«Фамилии ее по мужу он не признавал. Еще в 1840 или 41 году, посылая Вареньке переделку поэмы «Демон», он, в переписанном посвящении к поэме, из поставленных переписчиком В.А.Б. (Варваре Александровне Бахметевой) с негодованием перечеркивает несколько раз Б. и ставит Л. (Лопухиной).
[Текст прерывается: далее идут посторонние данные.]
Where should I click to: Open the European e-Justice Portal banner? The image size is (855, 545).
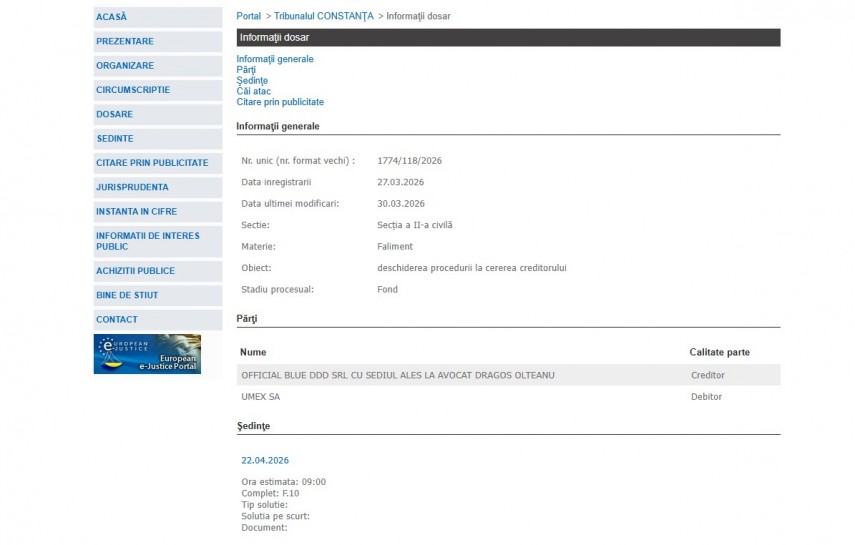(147, 354)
Не напоминает ли это – жестом – речи Демона перед Ангелом, приосеняющим, в защиту, своим крылом Тамару (шестая редакция):
«Она моя, – сказал он грозно, —
Оставь ее, она моя;
Отныне жить нельзя нам розно,
И ей, как мне, ты не судья…
…………..
Здесь я владею и люблю!..» —
или же сцену из последнего текста поэмы, когда в пространстве синего эфира Ангел, летящий на крыльях золотых, несет в объятиях своих грешную душу Тамары, а свободный путь ему пересекает взвившийся из бездны «адский дух»:
Он был могущ, как вихорь шумный,
Блистал, как молнии струя,
И гордо в дерзости безумной
Он говорит: «Она моя!»
Лермонтов так и не расстался до конца своих дней ни с Демоном, ни с Лопухиной…
Одна, но пламенная страсть…
Мережковский пишет обо всем об этом:
«Родные выдали Вареньку за богатого и ничтожного человека. Может быть, она любила мужа, была верною женою, но никогда не могла забыть Лермонтова и втайне страдала, так же как он, хотя, по всей вероятности, не осознавала ясно, отчего страдает…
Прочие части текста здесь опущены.